* _Input records_
* begin *
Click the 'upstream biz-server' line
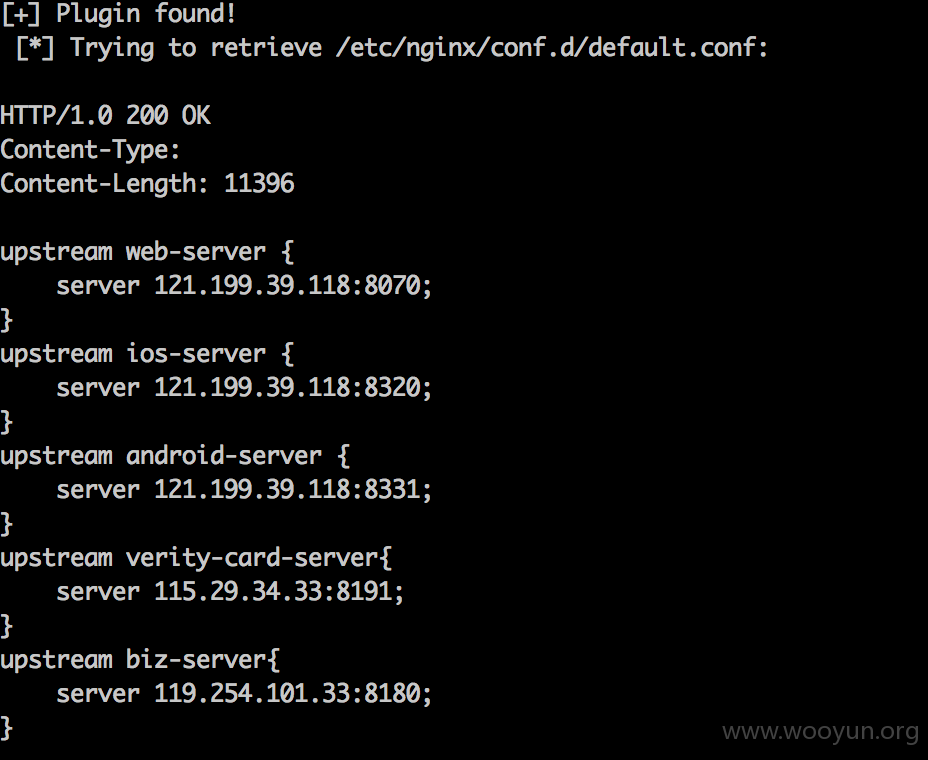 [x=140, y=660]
* end *
* begin *
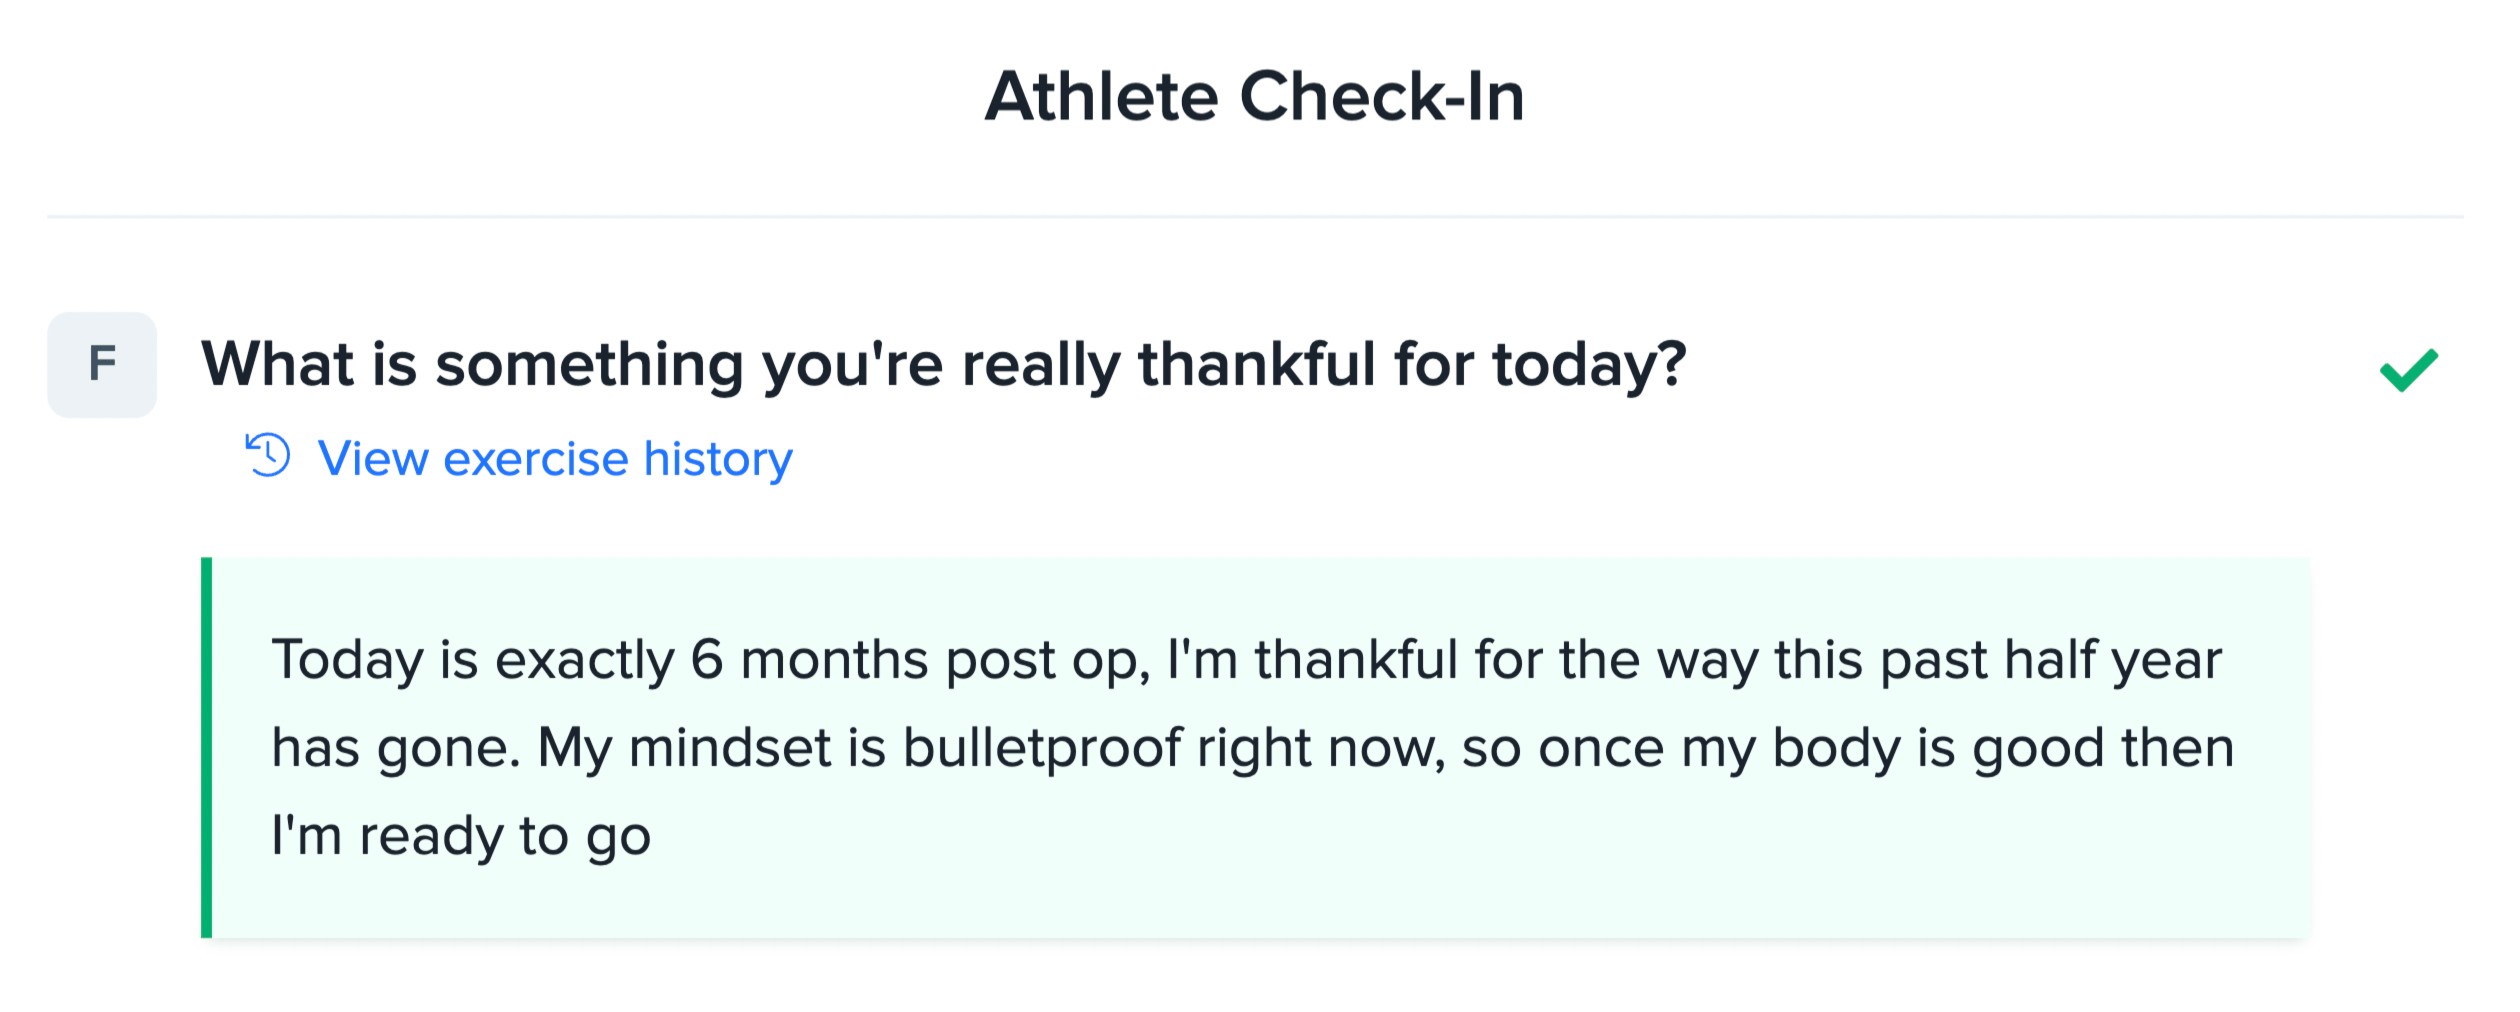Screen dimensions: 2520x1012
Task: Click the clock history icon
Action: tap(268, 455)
* end *
* begin *
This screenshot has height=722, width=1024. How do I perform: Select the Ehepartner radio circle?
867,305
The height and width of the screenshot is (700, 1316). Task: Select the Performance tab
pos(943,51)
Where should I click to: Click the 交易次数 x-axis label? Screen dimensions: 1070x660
* end *
Rewrite the records from the line with "This screenshot has" up to and including the line with "Where should I", requests included. Scale every coordinate in the answers by 1.55 and round to whole numbers, halves up, leaving all numbers in the requests unchanged.

This screenshot has height=722, width=1024. How do I perform: Select the Ehepartner radio circle?
1344,473
The height and width of the screenshot is (700, 1316). Task: Select the Performance tab
pos(1462,79)
Where should I click to: Click the 交易次数 x-axis label? Screen dimensions: 1070x660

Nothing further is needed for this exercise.